Задание A:
Ответьте по тексту о Леониде Исааковиче на три вопроса:
(i) В какой университет он поступил после гимназии?
(ii) В каком году Карл Браун получил Нобелевскую премию?
(iii) Сколько лет Л. И. провел в Страсбурге?
Задание B:
Перепишите из текста о Леониде Исааковиче слово в слово отрывок между «Здесь Л. И.» и «первой мировой войны.» включительно.
Задание C:
Продолжите текст о Леониде Исааковиче, начав сразу после его последнего предложения.

Исходный текст:
○ ○ ○

Поступив после окончания гимназии в Одесский университет (он назывался Новороссийским), Леонид Исаакович был вскоре исключен из него за участие в студенческих политических беспорядках[1] и поехал заканчивать образование за границу, как это делало едва ли не большинство российских молодых людей, увлеченных наукой. Он, как и многие, поехал в главную страну науки того времени, — Германию. Л. И. уже определился как физик, и его выбор остановился на прекрасном германском университете — Страсбургском, где физику возглавлял Карл Браун, один из основоположников радиотехники, вместе с Маркони получивший в 1909 г. Нобелевскую премию («Трубка Брауна», с соответствующими усовершенствованиями — это и осциллограф, и телевизор, и монитор в компьютере). В свое время у Брауна обучались или работали многие русские физики — П. Н. Лебедев, Б. Б. Голицын, А. А. Эйхенвальд и др. В этом университете были и выдающиеся математики. С одним из них, Рихардом Мизесом, Л. И. очень сблизился, в частности, как с единомышленником в понимании основ статистической физики и в философии. Привлекательным моментом было и то, что здесь работал Александр Гаврилович Гурвич (известный впоследствии биолог), дядя Л. И., который, однако, был старше племянника всего на 5 лет. Он на всю жизнь стал его ближайшим другом. Еще одним другом на всю жизнь стал независимо приехавший в Страсбург через 3 года тоже получать образование Николай Дмитриевич Папалекси.

Здесь Л. И. провел 14 лет и последовательно прошел все ступени научной иерархии. Он вернулся в Россию полным профессором (titular professor) в день объявления первой мировой войны.

○ ○ ○

Записи о поиске слов и элементов:

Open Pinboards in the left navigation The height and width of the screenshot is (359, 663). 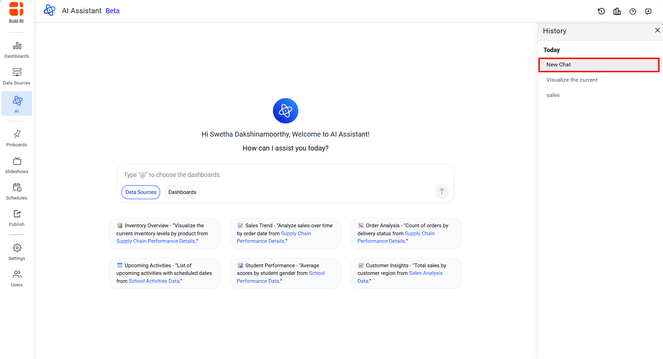pyautogui.click(x=17, y=138)
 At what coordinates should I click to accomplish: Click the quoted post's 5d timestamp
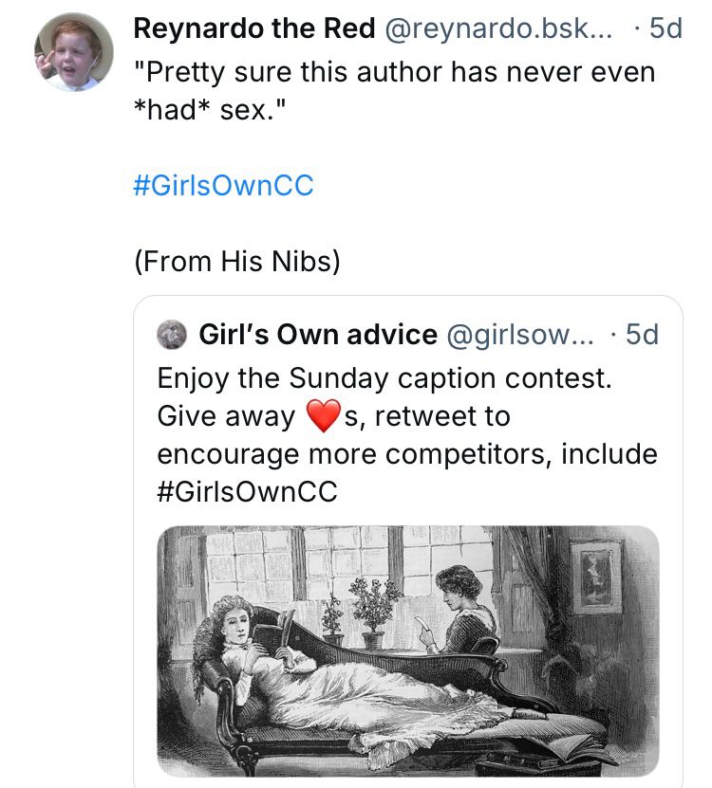[x=641, y=335]
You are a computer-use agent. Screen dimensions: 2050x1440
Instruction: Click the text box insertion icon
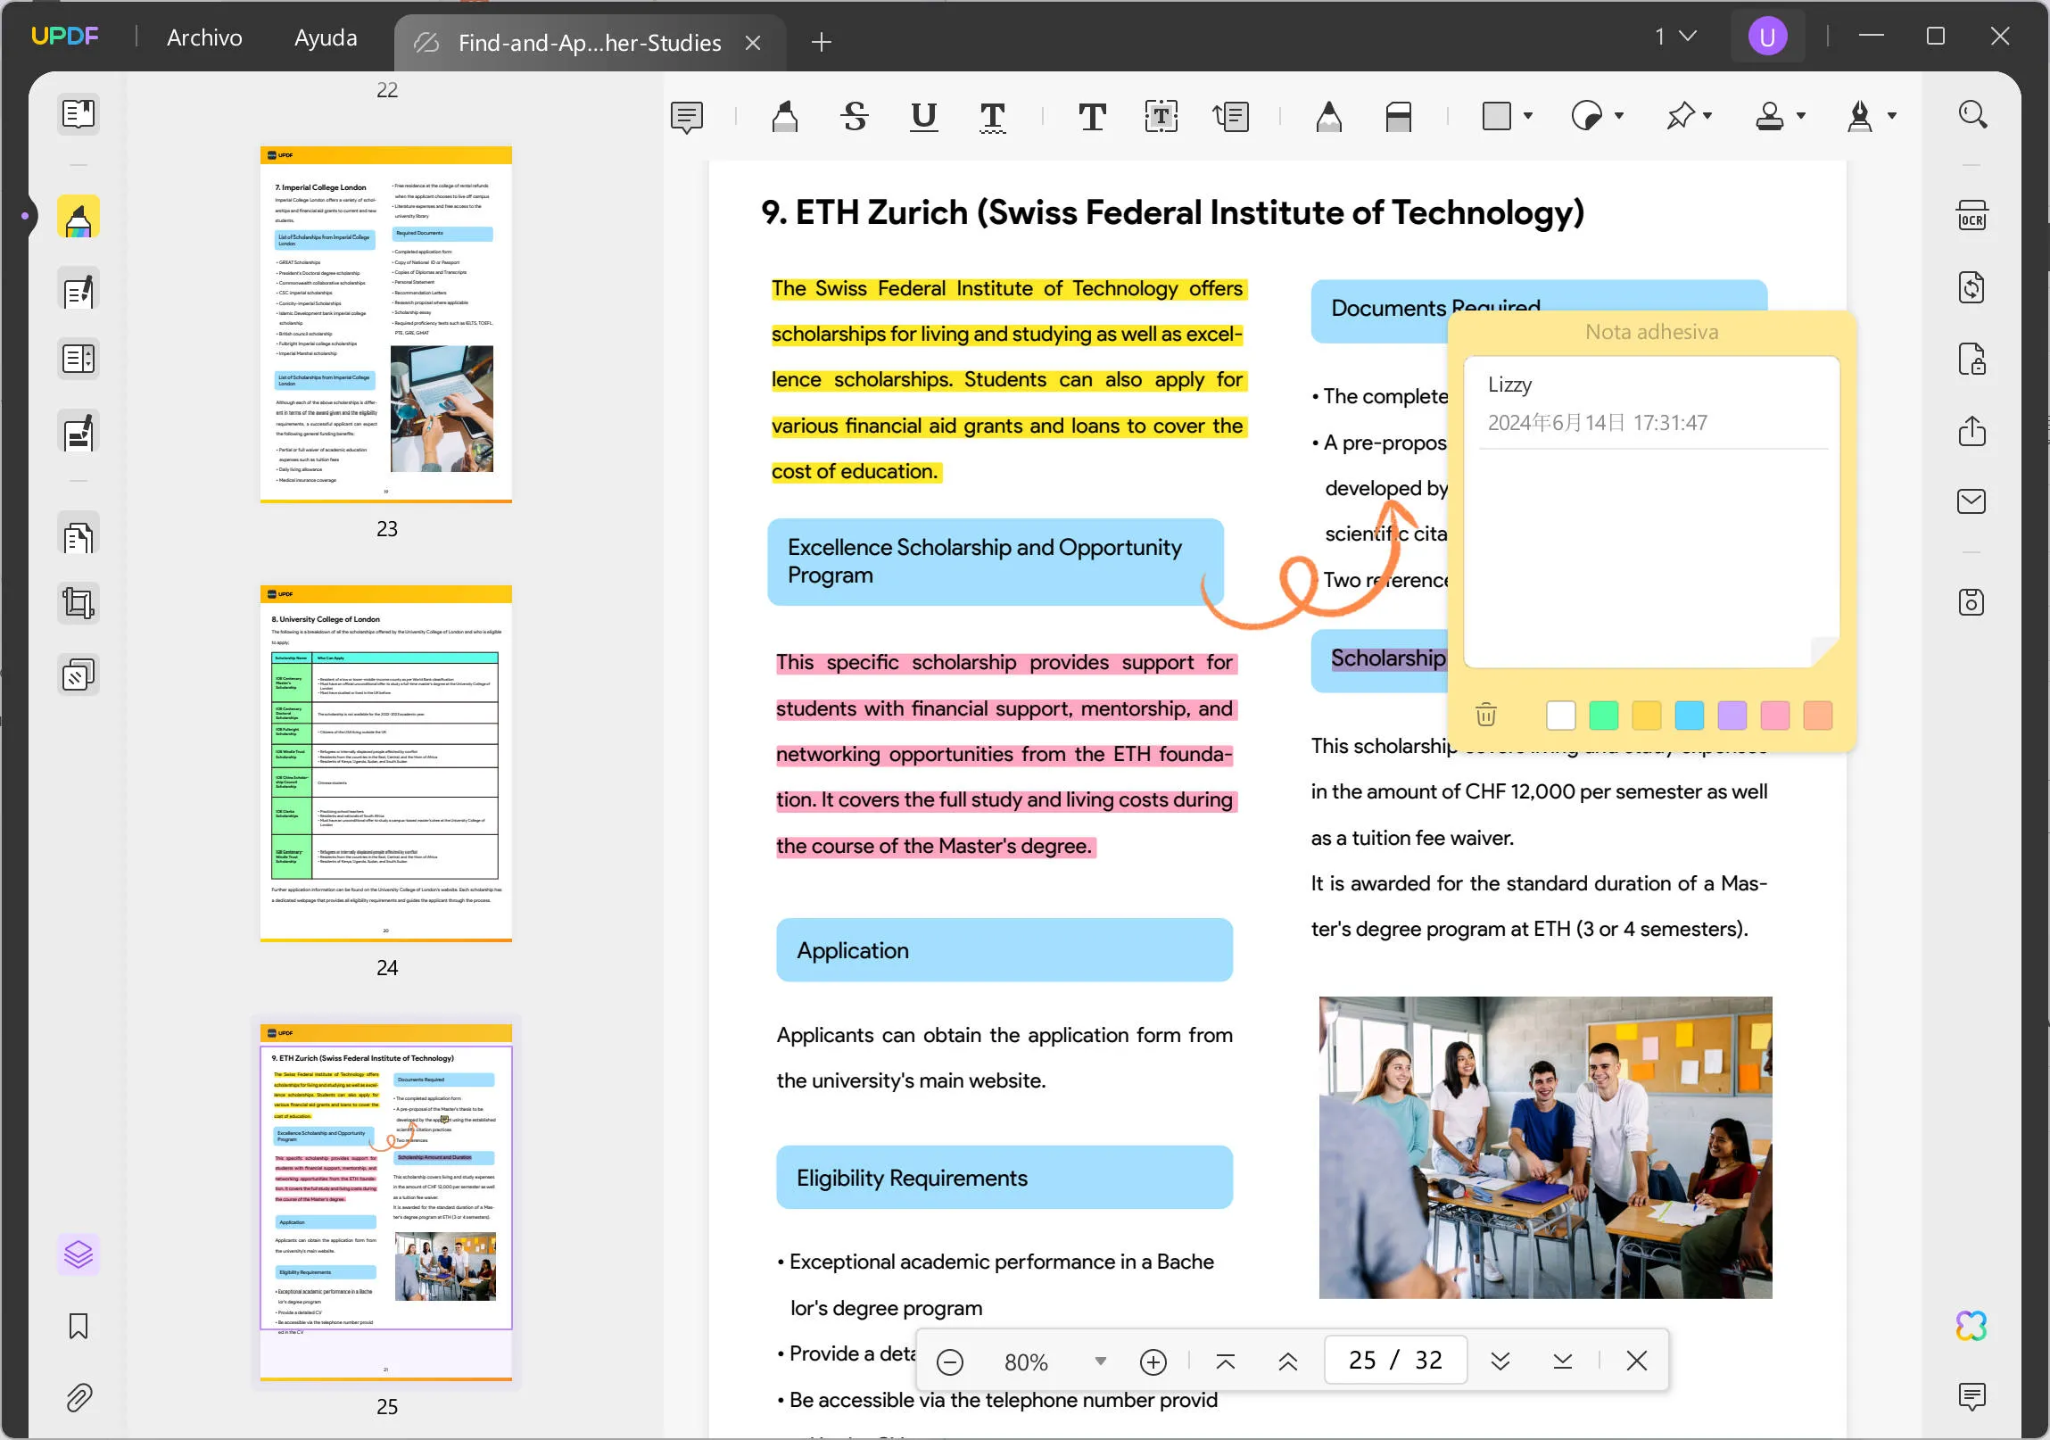(1163, 115)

○ ○ ○

Результат выполнения A:
(i) В Одесский университет, который назывался Новороссийским.
(ii) В 1909 году.
(iii) 14 лет.

Результат выполнения B:
Здесь Л. И. провел 14 лет и последовательно прошел все ступени научной иерархии. Он вернулся в Россию полным профессором (titular professor) в день объявления первой мировой войны.

Результат выполнения C:
Естественно, что его первые научные работы были выполнены по специальности Брауна, по радиофизике (неотделимой тогда от радиотехники). Это относится не только к дипломной работе, содержавшей важный для радиосвязи неожиданный результат, сделавший его сразу известным в среде специалистов. Очень скоро он стал «первым ассистентом» Брауна. Это значило, что он стал руководить исследовательской работой, раздавая темы приезжавшим в Страсбург молодым ученым со всей Европы. Папалекси поименно вспоминает 12 человек [2, с. 21].

Его научный авторитет возрастал. Когда он получил звание доцента и сопровождающее его право читать курсы лекций, на них нередко приходил сам Браун и делал записи в своей тетради. Он участвовал вместе с Брауном и в его работах (связанных с фирмой Сименс и Гальске), в практических испытаниях созданной ими системы радиотелеграфии. Познакомился с А. С. Поповым и другими русскими пионерами радиотехники.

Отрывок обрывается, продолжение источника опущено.